(Extracted data entries)

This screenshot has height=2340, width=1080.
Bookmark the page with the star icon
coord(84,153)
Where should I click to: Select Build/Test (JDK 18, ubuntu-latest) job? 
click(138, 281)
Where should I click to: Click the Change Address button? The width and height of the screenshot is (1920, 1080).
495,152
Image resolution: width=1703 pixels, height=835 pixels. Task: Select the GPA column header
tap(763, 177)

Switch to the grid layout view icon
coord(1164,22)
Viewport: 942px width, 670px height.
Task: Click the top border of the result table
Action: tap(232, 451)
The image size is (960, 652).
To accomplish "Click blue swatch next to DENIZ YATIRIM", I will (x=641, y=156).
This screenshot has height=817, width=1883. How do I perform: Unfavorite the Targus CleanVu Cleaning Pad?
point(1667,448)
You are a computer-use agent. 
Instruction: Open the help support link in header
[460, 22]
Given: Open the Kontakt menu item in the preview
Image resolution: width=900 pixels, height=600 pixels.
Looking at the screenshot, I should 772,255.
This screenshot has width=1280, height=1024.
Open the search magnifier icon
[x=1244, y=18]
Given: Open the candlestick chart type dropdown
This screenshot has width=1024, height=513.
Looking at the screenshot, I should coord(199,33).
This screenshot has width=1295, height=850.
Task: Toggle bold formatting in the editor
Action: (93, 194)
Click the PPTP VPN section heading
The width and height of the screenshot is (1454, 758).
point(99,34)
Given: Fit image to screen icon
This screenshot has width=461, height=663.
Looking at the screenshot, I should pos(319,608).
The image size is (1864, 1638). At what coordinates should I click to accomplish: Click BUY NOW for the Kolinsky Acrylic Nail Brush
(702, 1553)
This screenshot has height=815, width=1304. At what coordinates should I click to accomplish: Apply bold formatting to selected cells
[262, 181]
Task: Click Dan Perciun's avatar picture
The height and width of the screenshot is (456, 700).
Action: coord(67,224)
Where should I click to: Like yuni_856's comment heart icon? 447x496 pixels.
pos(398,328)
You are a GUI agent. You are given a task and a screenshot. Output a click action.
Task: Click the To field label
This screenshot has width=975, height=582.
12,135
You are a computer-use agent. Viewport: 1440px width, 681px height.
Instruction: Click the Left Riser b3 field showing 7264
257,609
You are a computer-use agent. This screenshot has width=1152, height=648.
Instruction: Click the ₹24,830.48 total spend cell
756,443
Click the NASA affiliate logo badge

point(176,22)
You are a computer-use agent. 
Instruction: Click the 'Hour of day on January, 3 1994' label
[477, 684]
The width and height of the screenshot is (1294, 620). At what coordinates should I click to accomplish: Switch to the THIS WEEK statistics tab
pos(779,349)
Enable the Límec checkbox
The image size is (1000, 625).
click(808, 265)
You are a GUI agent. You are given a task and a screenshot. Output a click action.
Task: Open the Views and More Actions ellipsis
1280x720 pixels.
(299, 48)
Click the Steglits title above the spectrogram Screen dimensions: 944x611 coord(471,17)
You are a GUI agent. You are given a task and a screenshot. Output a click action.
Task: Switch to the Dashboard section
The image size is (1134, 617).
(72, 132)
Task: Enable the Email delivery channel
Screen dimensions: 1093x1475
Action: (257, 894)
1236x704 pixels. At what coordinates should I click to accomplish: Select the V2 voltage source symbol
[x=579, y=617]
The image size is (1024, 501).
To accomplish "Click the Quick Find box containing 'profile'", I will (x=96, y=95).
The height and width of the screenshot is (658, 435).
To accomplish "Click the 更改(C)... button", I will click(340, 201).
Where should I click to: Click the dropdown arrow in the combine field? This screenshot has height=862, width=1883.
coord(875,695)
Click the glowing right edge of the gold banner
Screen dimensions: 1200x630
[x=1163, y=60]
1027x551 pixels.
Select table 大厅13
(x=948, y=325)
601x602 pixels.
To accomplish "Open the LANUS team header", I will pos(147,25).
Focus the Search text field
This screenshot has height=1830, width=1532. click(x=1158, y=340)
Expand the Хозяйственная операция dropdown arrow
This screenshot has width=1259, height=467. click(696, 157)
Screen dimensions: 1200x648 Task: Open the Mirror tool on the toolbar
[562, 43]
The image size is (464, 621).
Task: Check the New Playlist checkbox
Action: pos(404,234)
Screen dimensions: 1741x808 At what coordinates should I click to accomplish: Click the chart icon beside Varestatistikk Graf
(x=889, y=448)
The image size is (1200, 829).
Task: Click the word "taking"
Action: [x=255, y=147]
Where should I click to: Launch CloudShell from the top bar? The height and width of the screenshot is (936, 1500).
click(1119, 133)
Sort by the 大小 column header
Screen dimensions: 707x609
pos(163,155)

About this task: Restate the records exactly. Leave nothing out.

Answer space:
This screenshot has height=2340, width=1080.
Bookmark the page with the star icon
coord(84,153)
Where should I click to: Select Build/Test (JDK 18, ubuntu-latest) job? 
click(138, 281)
Where should I click to: Click the Change Address button? The width and height of the screenshot is (1920, 1080).
495,152
Image resolution: width=1703 pixels, height=835 pixels. Task: Select the GPA column header
tap(763, 177)

Switch to the grid layout view icon
coord(1164,22)
Viewport: 942px width, 670px height.
Task: Click the top border of the result table
Action: tap(232, 451)
The image size is (960, 652).
To accomplish "Click blue swatch next to DENIZ YATIRIM", I will (x=641, y=156).
This screenshot has height=817, width=1883. How do I perform: Unfavorite the Targus CleanVu Cleaning Pad?
point(1667,448)
You are a computer-use agent. 
Instruction: Open the help support link in header
[460, 22]
Given: Open the Kontakt menu item in the preview
Image resolution: width=900 pixels, height=600 pixels.
Looking at the screenshot, I should 772,255.
This screenshot has width=1280, height=1024.
Open the search magnifier icon
[x=1244, y=18]
Given: Open the candlestick chart type dropdown
This screenshot has width=1024, height=513.
Looking at the screenshot, I should coord(199,33).
This screenshot has width=1295, height=850.
Task: Toggle bold formatting in the editor
Action: (93, 194)
Click the PPTP VPN section heading
The width and height of the screenshot is (1454, 758).
point(99,34)
Given: Fit image to screen icon
This screenshot has width=461, height=663.
Looking at the screenshot, I should pos(319,608).
The image size is (1864, 1638). At what coordinates should I click to accomplish: Click BUY NOW for the Kolinsky Acrylic Nail Brush
(702, 1553)
This screenshot has height=815, width=1304. At what coordinates should I click to accomplish: Apply bold formatting to selected cells
[262, 181]
Task: Click Dan Perciun's avatar picture
The height and width of the screenshot is (456, 700).
Action: coord(67,224)
Where should I click to: Like yuni_856's comment heart icon? 447x496 pixels.
pos(398,328)
You are a GUI agent. You are given a task and a screenshot. Output a click action.
Task: Click the To field label
This screenshot has width=975, height=582.
12,135
You are a computer-use agent. Viewport: 1440px width, 681px height.
Instruction: Click the Left Riser b3 field showing 7264
257,609
You are a computer-use agent. This screenshot has width=1152, height=648.
Instruction: Click the ₹24,830.48 total spend cell
756,443
Click the NASA affiliate logo badge

point(176,22)
You are a computer-use agent. 
Instruction: Click the 'Hour of day on January, 3 1994' label
[477, 684]
The width and height of the screenshot is (1294, 620). At what coordinates should I click to accomplish: Switch to the THIS WEEK statistics tab
pos(779,349)
Enable the Límec checkbox
The image size is (1000, 625).
click(808, 265)
You are a GUI agent. You are given a task and a screenshot. Output a click action.
Task: Open the Views and More Actions ellipsis
1280x720 pixels.
(299, 48)
Click the Steglits title above the spectrogram Screen dimensions: 944x611 coord(471,17)
You are a GUI agent. You are given a task and a screenshot. Output a click action.
Task: Switch to the Dashboard section
The image size is (1134, 617).
(72, 132)
Task: Enable the Email delivery channel
Screen dimensions: 1093x1475
Action: (257, 894)
1236x704 pixels. At what coordinates should I click to accomplish: Select the V2 voltage source symbol
[x=579, y=617]
The image size is (1024, 501).
To accomplish "Click the Quick Find box containing 'profile'", I will (x=96, y=95).
The height and width of the screenshot is (658, 435).
To accomplish "Click the 更改(C)... button", I will click(340, 201).
Where should I click to: Click the dropdown arrow in the combine field? This screenshot has height=862, width=1883.
coord(875,695)
Click the glowing right edge of the gold banner
Screen dimensions: 1200x630
[x=1163, y=60]
1027x551 pixels.
Select table 大厅13
(x=948, y=325)
601x602 pixels.
To accomplish "Open the LANUS team header", I will pos(147,25).
Focus the Search text field
This screenshot has height=1830, width=1532. click(x=1158, y=340)
Expand the Хозяйственная операция dropdown arrow
This screenshot has width=1259, height=467. click(696, 157)
Screen dimensions: 1200x648 Task: Open the Mirror tool on the toolbar
[562, 43]
The image size is (464, 621).
Task: Check the New Playlist checkbox
Action: pos(404,234)
Screen dimensions: 1741x808 At what coordinates should I click to accomplish: Click the chart icon beside Varestatistikk Graf
(x=889, y=448)
The image size is (1200, 829).
Task: Click the word "taking"
Action: [x=255, y=147]
Where should I click to: Launch CloudShell from the top bar? The height and width of the screenshot is (936, 1500).
click(1119, 133)
Sort by the 大小 column header
Screen dimensions: 707x609
pos(163,155)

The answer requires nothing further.